Items from a dataset
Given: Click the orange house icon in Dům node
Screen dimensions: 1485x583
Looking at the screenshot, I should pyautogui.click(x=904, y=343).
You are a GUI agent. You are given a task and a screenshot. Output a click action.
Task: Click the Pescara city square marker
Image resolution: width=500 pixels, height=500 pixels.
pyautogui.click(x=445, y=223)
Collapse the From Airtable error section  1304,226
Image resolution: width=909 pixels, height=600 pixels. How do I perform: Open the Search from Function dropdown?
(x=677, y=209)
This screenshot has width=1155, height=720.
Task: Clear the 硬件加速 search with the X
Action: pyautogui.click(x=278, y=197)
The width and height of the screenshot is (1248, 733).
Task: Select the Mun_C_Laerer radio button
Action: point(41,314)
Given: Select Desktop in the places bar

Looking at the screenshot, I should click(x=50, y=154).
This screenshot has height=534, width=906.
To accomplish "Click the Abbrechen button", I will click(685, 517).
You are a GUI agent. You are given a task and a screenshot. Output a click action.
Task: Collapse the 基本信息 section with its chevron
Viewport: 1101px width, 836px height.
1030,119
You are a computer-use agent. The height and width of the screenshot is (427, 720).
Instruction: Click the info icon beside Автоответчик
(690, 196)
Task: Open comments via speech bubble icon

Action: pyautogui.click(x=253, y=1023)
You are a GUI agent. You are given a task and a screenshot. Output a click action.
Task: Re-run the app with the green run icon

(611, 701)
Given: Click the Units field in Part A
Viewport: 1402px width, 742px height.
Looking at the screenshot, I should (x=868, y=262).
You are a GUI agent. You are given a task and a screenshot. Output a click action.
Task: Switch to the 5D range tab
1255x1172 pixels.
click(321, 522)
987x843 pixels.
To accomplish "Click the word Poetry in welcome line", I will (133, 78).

### WHAT YOU ARE ASKED TO DO
Write out the records in full, word for word.

### REPLY
Given: Click the orange house icon in Dům node
Screen dimensions: 1485x583
Looking at the screenshot, I should pyautogui.click(x=904, y=343).
You are a GUI agent. You are given a task and a screenshot. Output a click action.
Task: Click the Pescara city square marker
Image resolution: width=500 pixels, height=500 pixels.
pyautogui.click(x=445, y=223)
Collapse the From Airtable error section  1304,226
Image resolution: width=909 pixels, height=600 pixels. How do I perform: Open the Search from Function dropdown?
(x=677, y=209)
This screenshot has width=1155, height=720.
Task: Clear the 硬件加速 search with the X
Action: pyautogui.click(x=278, y=197)
The width and height of the screenshot is (1248, 733).
Task: Select the Mun_C_Laerer radio button
Action: point(41,314)
Given: Select Desktop in the places bar

Looking at the screenshot, I should click(x=50, y=154).
This screenshot has height=534, width=906.
To accomplish "Click the Abbrechen button", I will click(685, 517).
You are a GUI agent. You are given a task and a screenshot. Output a click action.
Task: Collapse the 基本信息 section with its chevron
Viewport: 1101px width, 836px height.
1030,119
You are a computer-use agent. The height and width of the screenshot is (427, 720).
Instruction: Click the info icon beside Автоответчик
(690, 196)
Task: Open comments via speech bubble icon

Action: pyautogui.click(x=253, y=1023)
You are a GUI agent. You are given a task and a screenshot. Output a click action.
Task: Re-run the app with the green run icon

(611, 701)
Given: Click the Units field in Part A
Viewport: 1402px width, 742px height.
Looking at the screenshot, I should (x=868, y=262).
You are a GUI agent. You are given a task and a screenshot. Output a click action.
Task: Switch to the 5D range tab
1255x1172 pixels.
click(321, 522)
987x843 pixels.
To accomplish "Click the word Poetry in welcome line", I will (133, 78).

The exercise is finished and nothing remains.